WHOと国連の組織内部の喫煙者へのアプローチ

 国連職員保健・医療センター(Joint Medical Services)と協力して、WHO職員が禁煙するための費用の一部を負担する制度が新たに作られた。これに加え、現在ジュネーブで勤務しているすべての国連職員を対象とする喫煙習慣の調査を準備中である。WHOは、これらの諸機関と協力して、その世界的なタバコ規制策と自らの職員向けの喫煙対策が一致するように努めていく。

WHOの各クラスター事務局における個別のタバコ対策

 これらの内容は現在継続中の慎重な協議を通じて確定されつつある。

(●表のタイトル)WHO内部の協力関係

(●表の中身
(各クラスター事務局の名称);(担当する個別のタバコ対策)
・統計局(Evidence);喫煙の疫学。介入の費用対効果
・持続的開発局;公共スペースにおける環境タバコ煙。国際会議の開催
・非伝染性疾病局;地域社会における介入。医療機関の運営方法。規制策実施方法の研究(operational research
・伝染性疾病局;結核の抑制
・社会変化(Social change)・精神衛生局;薬物乱用の一次予防。薬物依存の原因および蔓延のプロセス。健康増進。健康な老後。火災と傷害の予防
・健康制度(Health systems)・地域社会局;ライフサイクルに応じた対策。青少年と女性の健康。
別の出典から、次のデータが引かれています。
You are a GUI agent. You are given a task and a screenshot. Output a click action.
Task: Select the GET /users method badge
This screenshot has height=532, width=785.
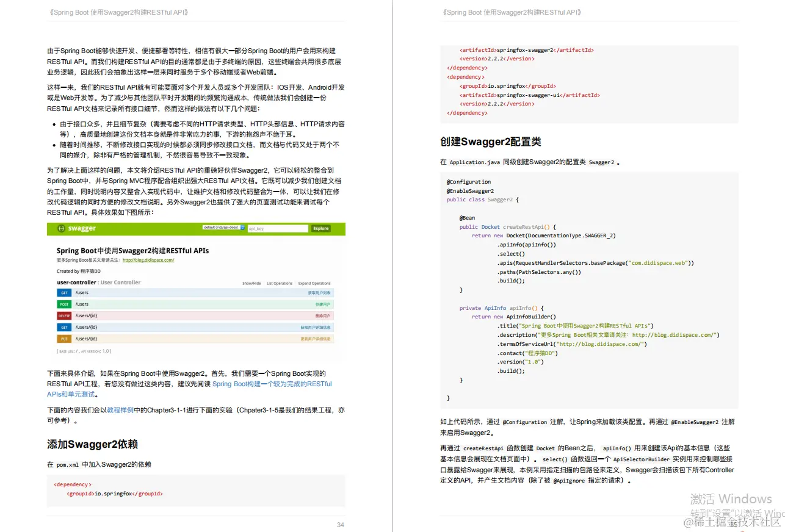click(x=64, y=292)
医療従事者の協力の確保
・健康テクノロジー局;禁煙補助薬の利用。ニコチンの規制
・外部協力局;国連。世界銀行。NGO。民間セクター
・総務局(Management);職員向け医療サービス。職員の健康保険政策。人事政策
・法務局;IFCの開発
(表終わり)

WHO本部、地域、および各国内の行動の一体化

 付属文書Aでは、WHO内部の新たなタバコ規制策を支援するための最近の各地域における規制策のうち、優良な事例を紹介している。

もっと多くの資金・人材を

 98年の7月22日に、国際的タバコ対策のための新たな財源が確保されたが、これは何年ぶりかのことである。この財源には、WHOの経常予算によるものと、子どものタバコ問題対策に当てるためのWHO/ユニセフ合同プロジェクトへの国連補助金が含まれている。また、多くの国で、従来必ずしも国際的なタバコ規制策との整合性がとれていなかった過去の国内対策を見直す動きがある。多くの市民グループや財団なども、今後WHOと協力していくことが可能な分野を模索しつつある。しかし、まだ多くの分野で対策が遅れており、そのための資源が不足していることもまた事実である。